Georgia did not begin reporting test numbers until Wednesday, March 18.
The AJC is recording deaths on the date they are reported by the state, which can be a day or more after they occurred. Due to delays in test results, some fatalities may not be confirmed to be COVID-19 related until several days later.
Other sources of data, including some state reports, may reflect the first day of reported symptoms or the date of testing instead of the date of report, creating a discrepancy with the AJC dashboard. We will continue to graph statistics by the date of report to maintain consistency and to allow readers to quickly see the change in known cases and deaths from day to day.
The number of confirmed cases of COVID-19 doesn’t necessarily represent how severe the epidemic is in each state. Because of differences in the number of tests being performed, some states may have more undetected cases. Looking at deaths in each state per million population can present a clearer idea of how widespread the problem is.

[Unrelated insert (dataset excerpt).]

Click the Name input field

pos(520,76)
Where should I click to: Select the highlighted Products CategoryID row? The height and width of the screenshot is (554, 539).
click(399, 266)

We’ve calculated the top 10 states by this measure, and the overall United States deaths per million population, using the 2018 Census estimated population and COVID Tracking Project data.
Because the COVID-19 Tracking project updates its dataset on a different cycle than the Georgia Department of Health, the data in this chart may not sync with the rest of the AJC dashboard at certain times of the day.
Inside Georgia, confirmed cases were initially clustered mostly around metro Atlanta, with a few cases in other parts of the state, but have now spread to nearly all of the state’s 159 counties.